--- Task description ---
Output the records exactly, every one of them.

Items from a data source
Segment Open
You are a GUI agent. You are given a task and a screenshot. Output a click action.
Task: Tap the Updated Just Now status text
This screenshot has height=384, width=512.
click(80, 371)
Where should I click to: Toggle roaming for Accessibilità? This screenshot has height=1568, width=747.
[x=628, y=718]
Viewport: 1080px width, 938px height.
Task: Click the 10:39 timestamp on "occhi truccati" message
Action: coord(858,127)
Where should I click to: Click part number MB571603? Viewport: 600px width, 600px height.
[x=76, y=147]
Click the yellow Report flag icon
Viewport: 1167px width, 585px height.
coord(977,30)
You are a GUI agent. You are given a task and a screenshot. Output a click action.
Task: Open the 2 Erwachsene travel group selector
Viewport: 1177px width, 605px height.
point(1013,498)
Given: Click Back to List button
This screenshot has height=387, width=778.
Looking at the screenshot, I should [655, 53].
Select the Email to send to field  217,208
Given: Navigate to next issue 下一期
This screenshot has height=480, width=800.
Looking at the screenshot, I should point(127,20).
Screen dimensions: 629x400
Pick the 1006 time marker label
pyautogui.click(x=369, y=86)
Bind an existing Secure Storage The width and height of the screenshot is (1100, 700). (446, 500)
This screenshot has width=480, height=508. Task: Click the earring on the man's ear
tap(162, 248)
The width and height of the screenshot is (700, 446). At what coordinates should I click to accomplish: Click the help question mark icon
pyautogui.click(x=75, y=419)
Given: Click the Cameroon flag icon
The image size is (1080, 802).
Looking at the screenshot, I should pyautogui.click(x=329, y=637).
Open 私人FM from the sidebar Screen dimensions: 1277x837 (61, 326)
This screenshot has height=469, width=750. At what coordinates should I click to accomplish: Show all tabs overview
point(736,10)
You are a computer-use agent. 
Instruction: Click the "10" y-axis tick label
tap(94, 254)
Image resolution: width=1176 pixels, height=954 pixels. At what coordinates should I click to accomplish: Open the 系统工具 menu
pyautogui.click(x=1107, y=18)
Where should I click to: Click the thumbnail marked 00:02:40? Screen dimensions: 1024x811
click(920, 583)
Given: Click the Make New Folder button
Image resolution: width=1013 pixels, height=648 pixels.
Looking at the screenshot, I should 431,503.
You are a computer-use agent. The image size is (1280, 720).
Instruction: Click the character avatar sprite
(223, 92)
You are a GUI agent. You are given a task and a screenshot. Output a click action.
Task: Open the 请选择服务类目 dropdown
Segment Closed
--- Response area ---
You are a GUI agent. You are given a task and a screenshot. Output a click action.
Task: Tap the Updated Just Now status text
This screenshot has height=384, width=512.
click(80, 371)
Where should I click to: Toggle roaming for Accessibilità? This screenshot has height=1568, width=747.
[x=628, y=718]
Viewport: 1080px width, 938px height.
Task: Click the 10:39 timestamp on "occhi truccati" message
Action: coord(858,127)
Where should I click to: Click part number MB571603? Viewport: 600px width, 600px height.
[x=76, y=147]
Click the yellow Report flag icon
Viewport: 1167px width, 585px height.
coord(977,30)
You are a GUI agent. You are given a task and a screenshot. Output a click action.
Task: Open the 2 Erwachsene travel group selector
Viewport: 1177px width, 605px height.
point(1013,498)
Given: Click Back to List button
This screenshot has height=387, width=778.
Looking at the screenshot, I should [655, 53].
Select the Email to send to field  217,208
Given: Navigate to next issue 下一期
This screenshot has height=480, width=800.
Looking at the screenshot, I should point(127,20).
Screen dimensions: 629x400
Pick the 1006 time marker label
pyautogui.click(x=369, y=86)
Bind an existing Secure Storage The width and height of the screenshot is (1100, 700). (446, 500)
This screenshot has width=480, height=508. Task: Click the earring on the man's ear
tap(162, 248)
The width and height of the screenshot is (700, 446). At what coordinates should I click to accomplish: Click the help question mark icon
pyautogui.click(x=75, y=419)
Given: Click the Cameroon flag icon
The image size is (1080, 802).
Looking at the screenshot, I should pyautogui.click(x=329, y=637).
Open 私人FM from the sidebar Screen dimensions: 1277x837 (61, 326)
This screenshot has height=469, width=750. At what coordinates should I click to accomplish: Show all tabs overview
point(736,10)
You are a computer-use agent. 
Instruction: Click the "10" y-axis tick label
tap(94, 254)
Image resolution: width=1176 pixels, height=954 pixels. At what coordinates should I click to accomplish: Open the 系统工具 menu
pyautogui.click(x=1107, y=18)
Where should I click to: Click the thumbnail marked 00:02:40? Screen dimensions: 1024x811
click(920, 583)
Given: Click the Make New Folder button
Image resolution: width=1013 pixels, height=648 pixels.
Looking at the screenshot, I should 431,503.
You are a computer-use agent. The image size is (1280, 720).
Instruction: Click the character avatar sprite
(223, 92)
You are a GUI agent. You are given a task and a screenshot. Output a click action.
Task: Open the 请选择服务类目 dropdown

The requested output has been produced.